This winter break I had the opportunity to fulfill a goal of mine: I became a mall Santa Claus. After a much needed, post-finals, three-day bender on Webster Ave, I went home to idyllic suburban New Jersey and caught up on some sleep. That got boring after two days and, since my high school friends were going to be in college for another two weeks, I decided to get a job to refuel my slush fund. But I didn't want just any job, oh no, I wanted something big, something I'd never done before. I wanted to join the legion of red-felt-clad merrymakers that span the globe and bring seasonal cheer to good little boys and girls everywhere.

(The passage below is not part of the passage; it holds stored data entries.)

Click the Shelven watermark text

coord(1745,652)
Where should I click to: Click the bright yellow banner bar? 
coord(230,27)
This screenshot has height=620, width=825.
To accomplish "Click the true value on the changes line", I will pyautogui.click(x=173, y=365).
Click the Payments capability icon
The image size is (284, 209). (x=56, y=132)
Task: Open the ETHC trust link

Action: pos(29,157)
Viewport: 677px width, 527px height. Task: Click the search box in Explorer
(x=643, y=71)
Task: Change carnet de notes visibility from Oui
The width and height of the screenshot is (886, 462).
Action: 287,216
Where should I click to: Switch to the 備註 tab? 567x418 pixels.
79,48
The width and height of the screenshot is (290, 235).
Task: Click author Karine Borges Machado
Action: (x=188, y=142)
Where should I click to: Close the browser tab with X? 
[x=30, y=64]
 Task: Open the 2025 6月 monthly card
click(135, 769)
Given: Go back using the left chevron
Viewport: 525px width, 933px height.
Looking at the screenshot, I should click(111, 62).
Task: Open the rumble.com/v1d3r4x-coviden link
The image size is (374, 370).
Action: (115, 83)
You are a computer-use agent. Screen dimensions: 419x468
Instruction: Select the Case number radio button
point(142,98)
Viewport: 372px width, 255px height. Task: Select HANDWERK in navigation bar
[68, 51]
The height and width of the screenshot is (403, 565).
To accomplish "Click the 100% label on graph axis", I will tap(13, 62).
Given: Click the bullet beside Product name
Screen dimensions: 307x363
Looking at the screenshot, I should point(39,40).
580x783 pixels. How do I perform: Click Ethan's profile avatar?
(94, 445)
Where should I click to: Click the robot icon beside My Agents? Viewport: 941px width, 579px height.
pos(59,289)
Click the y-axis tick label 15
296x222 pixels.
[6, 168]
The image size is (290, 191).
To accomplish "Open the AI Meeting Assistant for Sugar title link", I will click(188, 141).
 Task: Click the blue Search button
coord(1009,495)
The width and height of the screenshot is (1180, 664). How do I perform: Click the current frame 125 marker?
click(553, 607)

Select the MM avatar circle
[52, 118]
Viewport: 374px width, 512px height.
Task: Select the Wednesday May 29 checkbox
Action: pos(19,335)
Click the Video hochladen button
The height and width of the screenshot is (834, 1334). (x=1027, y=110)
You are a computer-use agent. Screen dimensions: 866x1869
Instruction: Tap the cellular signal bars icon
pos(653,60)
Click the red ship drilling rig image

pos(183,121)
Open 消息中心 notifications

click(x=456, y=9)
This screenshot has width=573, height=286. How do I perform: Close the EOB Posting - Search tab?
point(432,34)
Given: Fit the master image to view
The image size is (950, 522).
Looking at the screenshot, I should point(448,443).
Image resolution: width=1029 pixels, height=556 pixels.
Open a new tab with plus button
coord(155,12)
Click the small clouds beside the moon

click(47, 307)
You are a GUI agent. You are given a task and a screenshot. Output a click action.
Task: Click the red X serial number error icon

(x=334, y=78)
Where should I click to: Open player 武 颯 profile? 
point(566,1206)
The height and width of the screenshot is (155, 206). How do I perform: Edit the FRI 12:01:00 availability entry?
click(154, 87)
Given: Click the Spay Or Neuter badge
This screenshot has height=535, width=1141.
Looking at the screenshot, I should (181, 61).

Thus, I set out to find employment as an Official Mall Santa Claus, the most respected job in all the land. For those of you who don't live in mall-laden New Jersey, here's a little background information. If you blindfold somebody and drop him in the middle of New Jersey, spin him around a few times, and tell him to walk straight in one direction, chances are he'll bump into a mall before he bumps into anything else. And at everyone of these malls, there is a Santa who charges shoppers 10 bucks for the privilege of owning a picture of their kid on some fat, old, stranger's lap. Therefore, with the abundance of nearby malls, I figured finding a job as a Santa somewhere would be as easy as finding someone wearing a North Face jacket on campus. I was wrong.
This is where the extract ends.